Data excerpts
·····
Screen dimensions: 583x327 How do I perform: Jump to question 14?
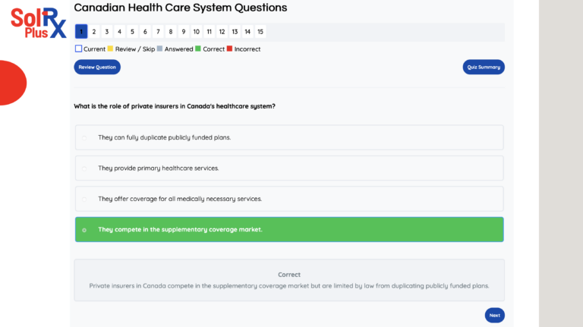pyautogui.click(x=247, y=32)
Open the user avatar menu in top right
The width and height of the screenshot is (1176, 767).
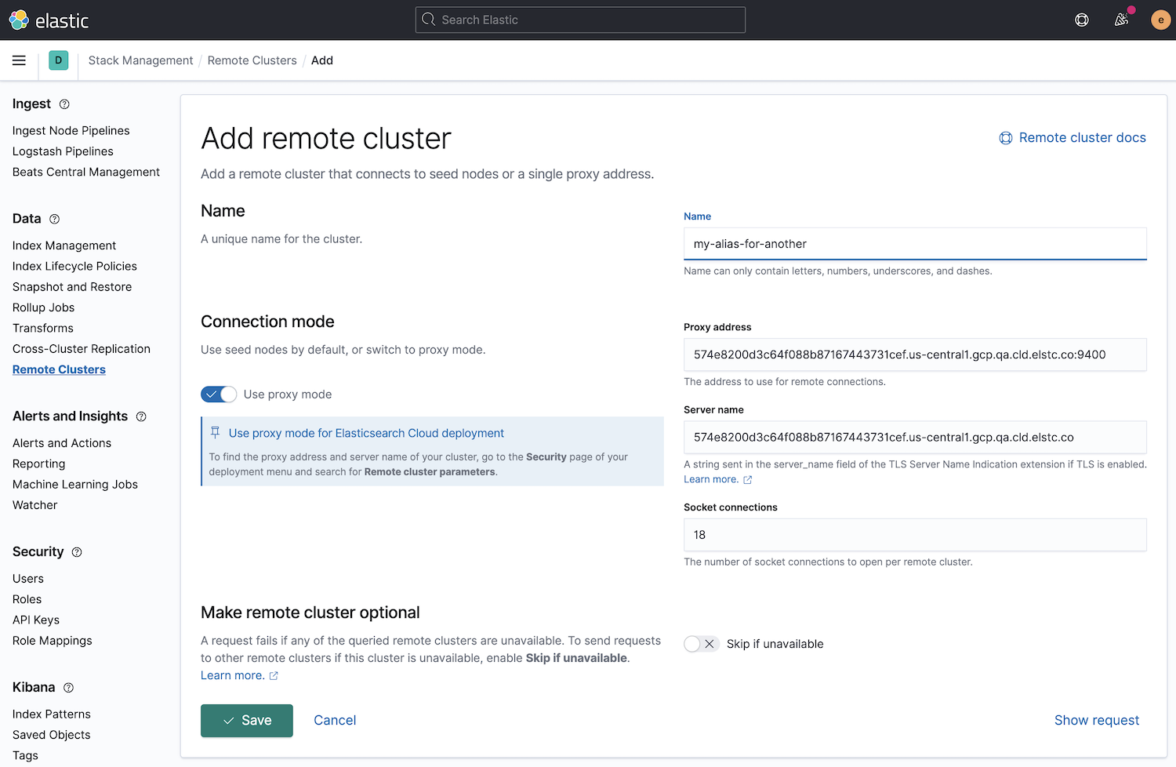1161,20
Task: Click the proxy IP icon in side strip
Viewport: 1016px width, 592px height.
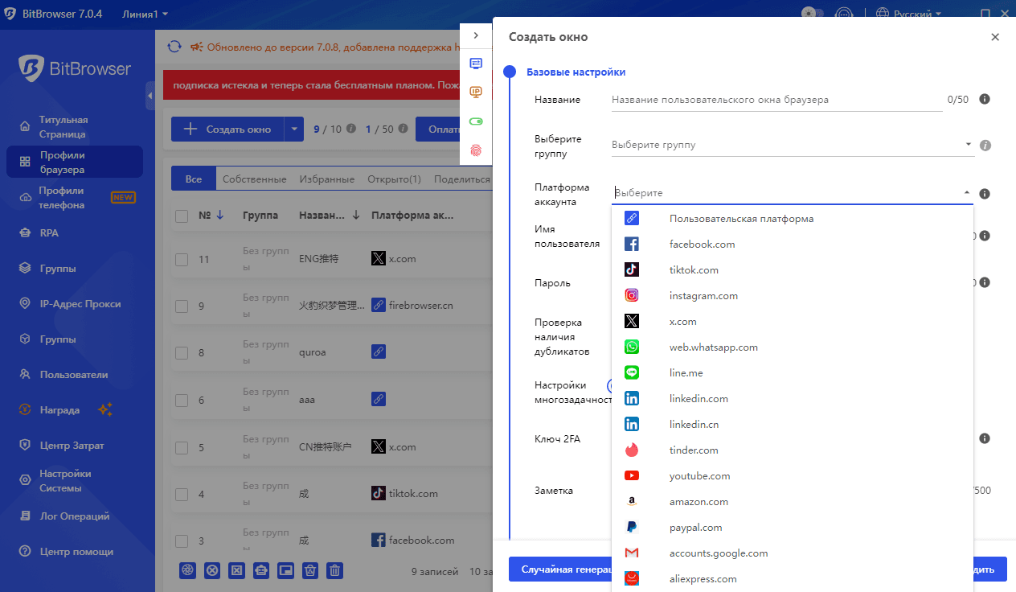Action: pos(476,92)
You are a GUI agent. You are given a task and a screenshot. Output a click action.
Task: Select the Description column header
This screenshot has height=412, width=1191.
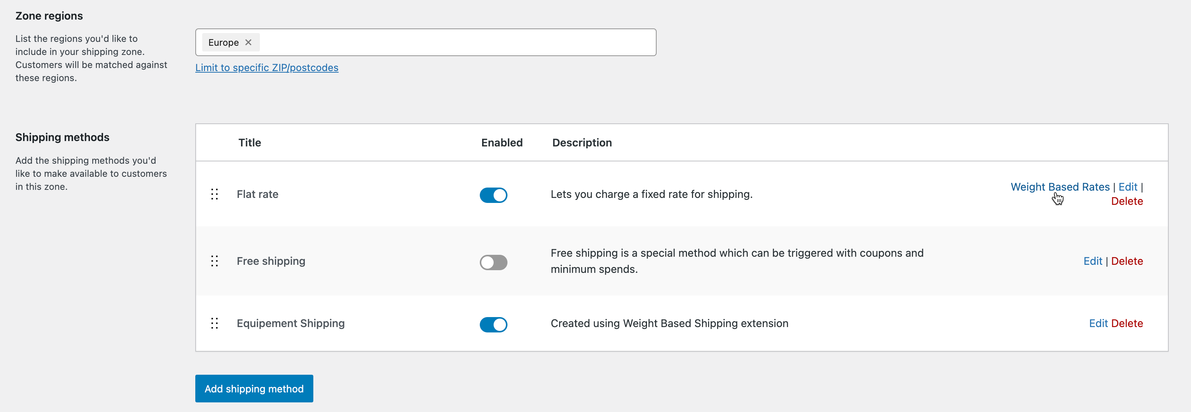(x=582, y=142)
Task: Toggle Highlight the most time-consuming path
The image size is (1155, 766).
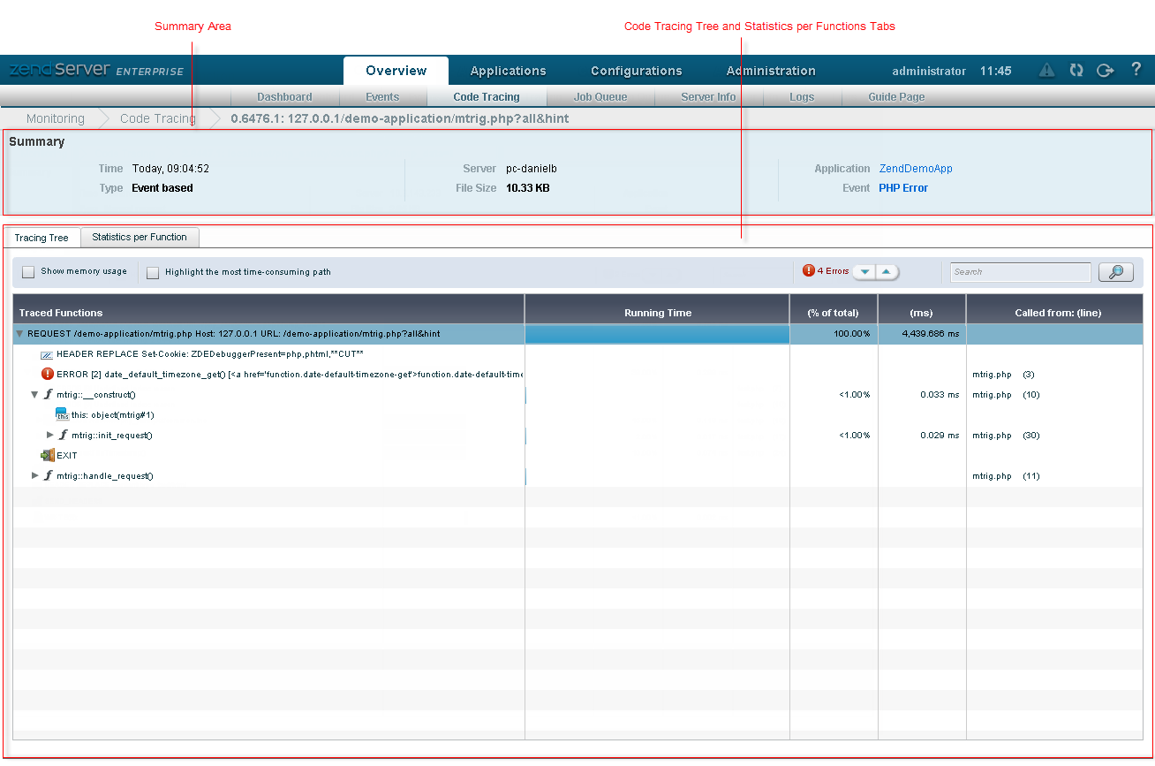Action: (x=153, y=272)
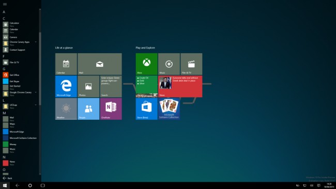This screenshot has width=336, height=189.
Task: Open Microsoft Solitaire Collection tile
Action: [169, 109]
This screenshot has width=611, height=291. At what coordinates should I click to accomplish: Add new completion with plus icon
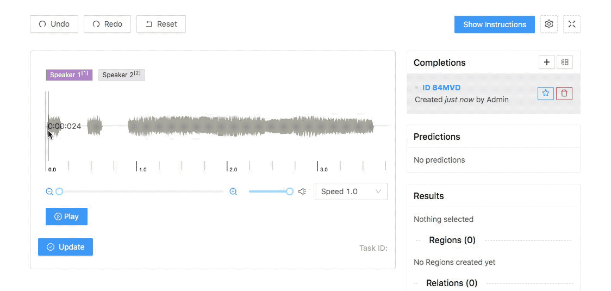547,62
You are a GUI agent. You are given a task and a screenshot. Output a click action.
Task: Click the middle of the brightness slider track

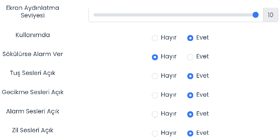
·····
What you are asked to do
Could the material above be given again in full and exactly, with its pictures left out?

Task response
Screen dimensions: 583x327 How do I perform: Jump to question 14?
pyautogui.click(x=247, y=32)
Open the user avatar menu in top right
The width and height of the screenshot is (1176, 767).
1161,20
Task: Click the proxy IP icon in side strip
Viewport: 1016px width, 592px height.
Action: pos(476,92)
You are a GUI agent. You are given a task and a screenshot. Output a click action.
Task: Select the Description column header
This screenshot has height=412, width=1191.
(x=582, y=142)
Task: Toggle Highlight the most time-consuming path
The image size is (1155, 766).
Action: (x=153, y=272)
This screenshot has width=336, height=189.
Task: Open Microsoft Solitaire Collection tile
Action: [169, 109]
This screenshot has width=611, height=291. At what coordinates should I click to accomplish: Add new completion with plus icon
547,62
You are a GUI agent. You are given a task and a screenshot. Output a click action.
Task: Click the middle of the brightness slider track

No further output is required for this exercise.